_Required action_: Working through the lines below, return each one that holds "category".

Collected data entries
------------------------------------------------------------
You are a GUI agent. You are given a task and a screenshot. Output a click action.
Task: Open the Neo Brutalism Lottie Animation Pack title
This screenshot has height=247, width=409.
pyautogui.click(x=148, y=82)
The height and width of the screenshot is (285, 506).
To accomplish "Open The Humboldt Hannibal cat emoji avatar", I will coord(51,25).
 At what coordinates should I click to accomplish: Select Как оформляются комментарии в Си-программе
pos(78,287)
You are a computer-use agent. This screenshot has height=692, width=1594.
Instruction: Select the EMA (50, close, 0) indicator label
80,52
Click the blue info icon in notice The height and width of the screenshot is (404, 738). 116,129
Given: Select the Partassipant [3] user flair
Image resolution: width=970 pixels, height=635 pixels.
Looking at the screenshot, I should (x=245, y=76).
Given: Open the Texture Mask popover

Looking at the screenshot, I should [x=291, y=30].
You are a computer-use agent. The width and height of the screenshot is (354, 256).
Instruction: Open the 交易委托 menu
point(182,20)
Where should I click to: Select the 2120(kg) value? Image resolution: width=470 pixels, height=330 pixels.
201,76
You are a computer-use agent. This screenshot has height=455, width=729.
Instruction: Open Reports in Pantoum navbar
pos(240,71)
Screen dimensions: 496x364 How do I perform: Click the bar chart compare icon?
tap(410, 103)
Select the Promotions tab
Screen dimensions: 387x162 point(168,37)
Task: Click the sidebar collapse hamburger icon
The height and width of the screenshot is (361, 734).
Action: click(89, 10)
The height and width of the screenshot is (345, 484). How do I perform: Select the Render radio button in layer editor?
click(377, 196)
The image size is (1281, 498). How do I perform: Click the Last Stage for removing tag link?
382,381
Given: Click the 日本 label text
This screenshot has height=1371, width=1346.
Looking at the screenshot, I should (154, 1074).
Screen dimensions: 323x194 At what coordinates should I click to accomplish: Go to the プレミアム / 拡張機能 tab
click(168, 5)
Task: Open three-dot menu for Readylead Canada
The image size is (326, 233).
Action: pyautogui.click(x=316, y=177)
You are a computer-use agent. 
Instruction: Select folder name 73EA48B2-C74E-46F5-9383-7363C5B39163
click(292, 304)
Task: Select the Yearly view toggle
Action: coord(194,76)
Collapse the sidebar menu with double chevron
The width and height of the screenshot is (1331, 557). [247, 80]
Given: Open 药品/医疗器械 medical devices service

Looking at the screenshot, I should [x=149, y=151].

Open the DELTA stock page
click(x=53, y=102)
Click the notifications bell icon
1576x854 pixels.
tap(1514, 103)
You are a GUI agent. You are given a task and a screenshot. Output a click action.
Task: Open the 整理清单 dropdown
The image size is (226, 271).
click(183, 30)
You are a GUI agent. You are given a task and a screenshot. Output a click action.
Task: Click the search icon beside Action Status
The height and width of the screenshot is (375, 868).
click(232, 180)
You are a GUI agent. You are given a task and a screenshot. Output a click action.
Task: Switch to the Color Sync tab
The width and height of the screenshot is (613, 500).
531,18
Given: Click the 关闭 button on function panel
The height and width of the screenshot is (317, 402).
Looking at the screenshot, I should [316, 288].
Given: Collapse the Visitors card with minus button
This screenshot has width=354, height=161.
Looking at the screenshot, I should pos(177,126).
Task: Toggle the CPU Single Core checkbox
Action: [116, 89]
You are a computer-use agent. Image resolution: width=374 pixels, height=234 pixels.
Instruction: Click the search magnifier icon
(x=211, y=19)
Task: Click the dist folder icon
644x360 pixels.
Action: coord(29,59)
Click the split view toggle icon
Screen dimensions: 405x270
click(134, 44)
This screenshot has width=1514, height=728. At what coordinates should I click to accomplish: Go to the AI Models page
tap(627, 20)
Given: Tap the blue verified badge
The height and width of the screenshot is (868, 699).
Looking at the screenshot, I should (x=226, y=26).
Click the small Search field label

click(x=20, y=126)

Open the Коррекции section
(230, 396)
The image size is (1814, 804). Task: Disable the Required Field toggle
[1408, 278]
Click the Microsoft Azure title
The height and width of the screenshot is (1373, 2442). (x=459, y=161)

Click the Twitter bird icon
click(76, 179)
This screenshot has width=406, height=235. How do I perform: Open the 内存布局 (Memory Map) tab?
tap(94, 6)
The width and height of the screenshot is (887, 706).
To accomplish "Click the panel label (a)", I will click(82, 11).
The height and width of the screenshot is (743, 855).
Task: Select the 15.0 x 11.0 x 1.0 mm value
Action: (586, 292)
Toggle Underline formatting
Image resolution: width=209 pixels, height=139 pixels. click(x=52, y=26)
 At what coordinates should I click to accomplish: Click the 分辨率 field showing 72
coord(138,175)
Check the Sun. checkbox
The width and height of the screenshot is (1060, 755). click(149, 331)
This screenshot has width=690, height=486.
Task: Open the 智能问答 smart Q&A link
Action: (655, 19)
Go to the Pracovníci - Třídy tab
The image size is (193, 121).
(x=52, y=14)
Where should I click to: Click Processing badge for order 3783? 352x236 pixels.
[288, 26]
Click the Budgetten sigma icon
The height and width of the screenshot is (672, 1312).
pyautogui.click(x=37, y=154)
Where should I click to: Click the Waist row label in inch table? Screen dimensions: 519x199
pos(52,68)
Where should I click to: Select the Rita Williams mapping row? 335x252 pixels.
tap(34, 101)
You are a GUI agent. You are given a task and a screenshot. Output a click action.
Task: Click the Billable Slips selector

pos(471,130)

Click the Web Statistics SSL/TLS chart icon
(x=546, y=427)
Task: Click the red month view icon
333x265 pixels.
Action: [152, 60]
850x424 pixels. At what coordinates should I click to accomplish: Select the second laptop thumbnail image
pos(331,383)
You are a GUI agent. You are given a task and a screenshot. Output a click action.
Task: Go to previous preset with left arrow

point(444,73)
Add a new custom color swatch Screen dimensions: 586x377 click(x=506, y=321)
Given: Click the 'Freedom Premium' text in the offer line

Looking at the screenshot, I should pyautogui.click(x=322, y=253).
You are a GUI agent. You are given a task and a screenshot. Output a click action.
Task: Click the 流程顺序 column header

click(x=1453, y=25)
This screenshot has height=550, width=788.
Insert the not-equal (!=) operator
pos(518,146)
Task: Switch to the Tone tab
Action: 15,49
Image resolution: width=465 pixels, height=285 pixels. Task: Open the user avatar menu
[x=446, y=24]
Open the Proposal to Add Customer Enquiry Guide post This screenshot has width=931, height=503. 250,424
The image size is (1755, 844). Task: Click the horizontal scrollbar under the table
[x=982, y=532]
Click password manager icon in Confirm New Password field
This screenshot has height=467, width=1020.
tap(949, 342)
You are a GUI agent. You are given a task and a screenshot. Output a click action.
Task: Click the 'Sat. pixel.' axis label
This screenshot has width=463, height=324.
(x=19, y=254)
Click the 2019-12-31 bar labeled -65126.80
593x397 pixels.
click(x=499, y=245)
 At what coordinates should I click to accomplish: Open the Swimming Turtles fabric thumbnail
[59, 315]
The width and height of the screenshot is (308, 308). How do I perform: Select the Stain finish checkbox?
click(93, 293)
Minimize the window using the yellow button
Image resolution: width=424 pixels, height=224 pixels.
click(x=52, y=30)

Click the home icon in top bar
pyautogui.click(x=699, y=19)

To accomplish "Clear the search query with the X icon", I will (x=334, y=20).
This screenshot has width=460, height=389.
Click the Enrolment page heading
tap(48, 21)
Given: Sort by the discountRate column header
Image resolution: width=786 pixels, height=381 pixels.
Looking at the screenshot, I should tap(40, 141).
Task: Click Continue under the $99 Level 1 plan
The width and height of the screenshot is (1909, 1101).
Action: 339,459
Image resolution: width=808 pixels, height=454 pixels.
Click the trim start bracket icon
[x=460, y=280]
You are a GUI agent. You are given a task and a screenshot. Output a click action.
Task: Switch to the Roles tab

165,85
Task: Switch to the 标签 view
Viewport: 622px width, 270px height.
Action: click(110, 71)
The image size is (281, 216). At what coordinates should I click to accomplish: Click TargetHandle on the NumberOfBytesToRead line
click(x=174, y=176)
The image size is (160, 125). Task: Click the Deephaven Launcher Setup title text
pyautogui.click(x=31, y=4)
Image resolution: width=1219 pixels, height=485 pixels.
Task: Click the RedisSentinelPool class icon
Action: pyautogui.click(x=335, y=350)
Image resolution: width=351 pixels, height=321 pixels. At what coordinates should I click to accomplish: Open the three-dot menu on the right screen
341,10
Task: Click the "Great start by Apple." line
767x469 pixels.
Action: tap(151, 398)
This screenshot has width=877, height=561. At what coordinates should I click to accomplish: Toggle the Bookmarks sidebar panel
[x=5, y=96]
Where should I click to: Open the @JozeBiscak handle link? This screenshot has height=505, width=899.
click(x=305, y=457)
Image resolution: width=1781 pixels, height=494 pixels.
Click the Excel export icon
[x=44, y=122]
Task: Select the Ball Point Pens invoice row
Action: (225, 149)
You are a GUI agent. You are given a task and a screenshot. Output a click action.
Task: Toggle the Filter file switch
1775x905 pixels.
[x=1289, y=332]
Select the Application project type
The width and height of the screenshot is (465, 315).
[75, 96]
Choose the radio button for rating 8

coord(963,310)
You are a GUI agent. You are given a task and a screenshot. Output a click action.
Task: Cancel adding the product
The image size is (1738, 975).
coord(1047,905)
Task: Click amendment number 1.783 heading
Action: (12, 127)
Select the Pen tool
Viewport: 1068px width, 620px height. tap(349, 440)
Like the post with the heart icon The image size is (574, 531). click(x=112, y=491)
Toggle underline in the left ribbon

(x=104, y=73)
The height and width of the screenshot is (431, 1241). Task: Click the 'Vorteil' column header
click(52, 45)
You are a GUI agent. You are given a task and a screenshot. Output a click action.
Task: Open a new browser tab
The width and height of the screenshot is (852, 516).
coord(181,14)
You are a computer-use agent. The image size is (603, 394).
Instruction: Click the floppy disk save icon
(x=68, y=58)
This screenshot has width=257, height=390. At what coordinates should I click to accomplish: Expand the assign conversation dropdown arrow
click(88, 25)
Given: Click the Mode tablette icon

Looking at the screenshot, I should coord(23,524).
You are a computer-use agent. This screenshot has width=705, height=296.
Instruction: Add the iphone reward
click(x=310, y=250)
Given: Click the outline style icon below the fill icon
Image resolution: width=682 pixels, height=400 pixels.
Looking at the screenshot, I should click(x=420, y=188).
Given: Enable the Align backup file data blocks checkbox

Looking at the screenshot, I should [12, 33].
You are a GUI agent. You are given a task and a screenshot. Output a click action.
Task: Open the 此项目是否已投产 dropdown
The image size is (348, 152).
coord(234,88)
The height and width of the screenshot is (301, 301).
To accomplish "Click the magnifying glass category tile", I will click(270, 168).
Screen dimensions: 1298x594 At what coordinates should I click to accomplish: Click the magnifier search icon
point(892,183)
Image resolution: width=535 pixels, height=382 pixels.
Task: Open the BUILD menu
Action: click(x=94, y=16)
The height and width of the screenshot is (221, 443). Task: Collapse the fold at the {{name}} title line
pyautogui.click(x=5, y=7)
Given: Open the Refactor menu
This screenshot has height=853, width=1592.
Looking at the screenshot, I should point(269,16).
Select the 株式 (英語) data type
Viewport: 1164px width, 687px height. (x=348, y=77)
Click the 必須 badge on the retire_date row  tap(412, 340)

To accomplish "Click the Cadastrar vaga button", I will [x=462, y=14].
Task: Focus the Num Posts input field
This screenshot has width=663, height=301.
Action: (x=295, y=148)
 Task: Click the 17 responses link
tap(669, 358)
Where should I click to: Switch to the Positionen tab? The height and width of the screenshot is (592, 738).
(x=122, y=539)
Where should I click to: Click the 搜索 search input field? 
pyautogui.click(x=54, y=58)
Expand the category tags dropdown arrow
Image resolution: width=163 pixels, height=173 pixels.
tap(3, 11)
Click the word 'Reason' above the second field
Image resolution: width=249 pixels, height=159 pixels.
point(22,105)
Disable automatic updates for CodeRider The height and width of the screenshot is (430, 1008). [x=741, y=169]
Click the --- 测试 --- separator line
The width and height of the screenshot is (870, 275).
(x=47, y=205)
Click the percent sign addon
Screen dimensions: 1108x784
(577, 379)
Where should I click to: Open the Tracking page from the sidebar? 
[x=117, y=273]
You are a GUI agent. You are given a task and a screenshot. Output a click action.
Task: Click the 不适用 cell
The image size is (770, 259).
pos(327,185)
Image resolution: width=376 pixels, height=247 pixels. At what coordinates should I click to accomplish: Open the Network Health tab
------------------------------------------------------------
_Solution to this task_:
To accomplish "Click the magnifying glass category tile", I will click(270, 168).
Expand the category tags dropdown arrow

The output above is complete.